From the material below, return every line that includes "chevron".

| THE DATA |
-- -- --

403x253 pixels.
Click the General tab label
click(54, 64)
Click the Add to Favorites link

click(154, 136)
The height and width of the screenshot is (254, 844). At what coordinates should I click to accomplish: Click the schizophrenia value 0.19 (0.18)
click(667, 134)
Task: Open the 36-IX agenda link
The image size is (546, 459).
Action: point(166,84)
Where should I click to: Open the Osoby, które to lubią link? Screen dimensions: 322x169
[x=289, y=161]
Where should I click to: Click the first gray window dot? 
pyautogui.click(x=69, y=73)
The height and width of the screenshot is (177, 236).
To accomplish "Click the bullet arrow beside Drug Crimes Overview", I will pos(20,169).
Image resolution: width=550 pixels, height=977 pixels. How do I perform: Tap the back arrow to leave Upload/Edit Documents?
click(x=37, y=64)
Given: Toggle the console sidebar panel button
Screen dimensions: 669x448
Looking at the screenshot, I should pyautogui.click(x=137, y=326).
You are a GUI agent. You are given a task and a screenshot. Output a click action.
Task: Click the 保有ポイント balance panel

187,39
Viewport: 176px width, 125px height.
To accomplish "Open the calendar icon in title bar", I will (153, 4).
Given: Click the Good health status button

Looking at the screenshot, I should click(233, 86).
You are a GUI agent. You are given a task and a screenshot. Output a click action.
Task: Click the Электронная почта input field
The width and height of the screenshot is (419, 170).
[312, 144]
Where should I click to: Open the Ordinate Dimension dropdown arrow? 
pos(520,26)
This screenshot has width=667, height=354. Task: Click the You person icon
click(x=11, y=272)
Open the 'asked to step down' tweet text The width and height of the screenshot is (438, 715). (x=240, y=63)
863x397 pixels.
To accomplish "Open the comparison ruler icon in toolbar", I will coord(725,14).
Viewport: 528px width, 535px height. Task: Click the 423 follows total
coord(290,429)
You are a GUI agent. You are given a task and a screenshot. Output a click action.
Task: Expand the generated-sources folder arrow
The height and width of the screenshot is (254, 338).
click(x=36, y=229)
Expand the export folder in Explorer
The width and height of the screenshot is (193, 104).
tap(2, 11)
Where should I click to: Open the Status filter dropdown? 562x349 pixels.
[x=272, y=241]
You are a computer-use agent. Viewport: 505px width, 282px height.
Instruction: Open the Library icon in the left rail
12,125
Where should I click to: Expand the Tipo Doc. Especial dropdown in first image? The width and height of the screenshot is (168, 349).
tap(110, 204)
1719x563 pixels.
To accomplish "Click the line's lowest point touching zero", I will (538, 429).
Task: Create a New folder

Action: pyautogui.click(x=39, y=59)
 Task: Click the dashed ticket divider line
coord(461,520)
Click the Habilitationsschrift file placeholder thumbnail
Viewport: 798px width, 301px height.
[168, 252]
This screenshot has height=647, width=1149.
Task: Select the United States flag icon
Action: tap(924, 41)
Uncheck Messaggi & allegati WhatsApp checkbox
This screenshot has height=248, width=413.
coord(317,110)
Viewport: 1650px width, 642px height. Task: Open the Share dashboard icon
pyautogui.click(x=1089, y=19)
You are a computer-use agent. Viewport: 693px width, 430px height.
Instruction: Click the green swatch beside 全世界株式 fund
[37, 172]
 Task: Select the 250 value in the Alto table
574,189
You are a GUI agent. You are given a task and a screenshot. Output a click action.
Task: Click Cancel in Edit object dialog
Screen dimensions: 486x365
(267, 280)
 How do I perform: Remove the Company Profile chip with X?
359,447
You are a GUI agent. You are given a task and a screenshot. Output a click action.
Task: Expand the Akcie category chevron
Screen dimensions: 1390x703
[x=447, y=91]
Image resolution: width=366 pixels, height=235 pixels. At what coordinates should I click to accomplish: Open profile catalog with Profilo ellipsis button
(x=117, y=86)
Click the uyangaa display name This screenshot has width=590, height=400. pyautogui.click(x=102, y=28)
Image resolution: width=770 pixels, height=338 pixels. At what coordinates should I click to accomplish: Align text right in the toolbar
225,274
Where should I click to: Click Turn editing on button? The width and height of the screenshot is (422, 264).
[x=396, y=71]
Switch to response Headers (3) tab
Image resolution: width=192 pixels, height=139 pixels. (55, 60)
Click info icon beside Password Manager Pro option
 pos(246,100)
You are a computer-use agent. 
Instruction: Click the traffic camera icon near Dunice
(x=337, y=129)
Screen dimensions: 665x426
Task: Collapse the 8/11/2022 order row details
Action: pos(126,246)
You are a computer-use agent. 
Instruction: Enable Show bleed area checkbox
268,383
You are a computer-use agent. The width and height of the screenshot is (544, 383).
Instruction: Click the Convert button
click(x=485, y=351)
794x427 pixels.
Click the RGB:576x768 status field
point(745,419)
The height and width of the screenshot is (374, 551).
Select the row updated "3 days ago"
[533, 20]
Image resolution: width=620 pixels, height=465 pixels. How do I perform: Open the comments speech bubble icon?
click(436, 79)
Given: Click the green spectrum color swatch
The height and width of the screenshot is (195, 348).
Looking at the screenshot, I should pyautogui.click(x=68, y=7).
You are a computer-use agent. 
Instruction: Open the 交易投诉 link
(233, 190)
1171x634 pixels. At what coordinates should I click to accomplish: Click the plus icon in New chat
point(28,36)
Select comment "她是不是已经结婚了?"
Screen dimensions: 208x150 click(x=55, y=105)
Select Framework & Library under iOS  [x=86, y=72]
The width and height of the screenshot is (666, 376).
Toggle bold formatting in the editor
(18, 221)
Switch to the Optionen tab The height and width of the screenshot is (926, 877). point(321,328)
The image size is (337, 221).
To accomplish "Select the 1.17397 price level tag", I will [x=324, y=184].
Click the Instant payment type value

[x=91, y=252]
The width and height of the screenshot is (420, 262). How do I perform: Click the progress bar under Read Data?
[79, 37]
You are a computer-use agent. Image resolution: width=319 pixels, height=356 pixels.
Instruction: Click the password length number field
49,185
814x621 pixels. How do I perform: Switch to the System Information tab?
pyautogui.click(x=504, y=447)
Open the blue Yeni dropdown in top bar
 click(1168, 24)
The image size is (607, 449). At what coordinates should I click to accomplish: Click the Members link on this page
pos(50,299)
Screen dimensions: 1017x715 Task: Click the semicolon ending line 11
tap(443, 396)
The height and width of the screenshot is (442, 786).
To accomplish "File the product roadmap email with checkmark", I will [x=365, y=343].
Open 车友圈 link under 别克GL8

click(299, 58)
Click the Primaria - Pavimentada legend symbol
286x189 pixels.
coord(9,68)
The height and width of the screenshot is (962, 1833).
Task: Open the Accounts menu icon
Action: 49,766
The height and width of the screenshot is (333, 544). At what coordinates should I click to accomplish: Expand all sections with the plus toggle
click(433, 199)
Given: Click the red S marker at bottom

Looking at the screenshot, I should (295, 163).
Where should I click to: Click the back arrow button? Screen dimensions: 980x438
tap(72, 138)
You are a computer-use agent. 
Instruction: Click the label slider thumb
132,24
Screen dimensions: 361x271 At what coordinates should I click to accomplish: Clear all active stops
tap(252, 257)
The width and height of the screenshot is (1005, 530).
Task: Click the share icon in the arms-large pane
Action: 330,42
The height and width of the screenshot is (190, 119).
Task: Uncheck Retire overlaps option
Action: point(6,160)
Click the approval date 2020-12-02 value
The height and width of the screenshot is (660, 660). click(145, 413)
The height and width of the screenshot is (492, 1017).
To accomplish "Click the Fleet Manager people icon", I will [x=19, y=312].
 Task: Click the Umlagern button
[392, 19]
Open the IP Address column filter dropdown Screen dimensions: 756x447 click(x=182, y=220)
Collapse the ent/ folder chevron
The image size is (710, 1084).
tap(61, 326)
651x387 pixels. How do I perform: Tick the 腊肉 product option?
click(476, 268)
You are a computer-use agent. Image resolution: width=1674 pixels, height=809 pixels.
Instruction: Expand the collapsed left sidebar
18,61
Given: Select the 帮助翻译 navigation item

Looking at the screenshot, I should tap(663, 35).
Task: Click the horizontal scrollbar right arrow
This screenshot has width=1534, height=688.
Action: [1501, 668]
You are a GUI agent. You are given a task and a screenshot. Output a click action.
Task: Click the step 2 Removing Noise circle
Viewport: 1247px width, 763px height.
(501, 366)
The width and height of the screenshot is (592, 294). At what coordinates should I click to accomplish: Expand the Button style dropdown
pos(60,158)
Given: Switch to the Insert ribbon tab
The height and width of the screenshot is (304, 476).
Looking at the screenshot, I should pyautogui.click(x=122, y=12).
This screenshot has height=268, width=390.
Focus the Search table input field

-- -- --

| RESPONSE AREA |
Task: Expand the Akcie category chevron
Collapse the ent/ folder chevron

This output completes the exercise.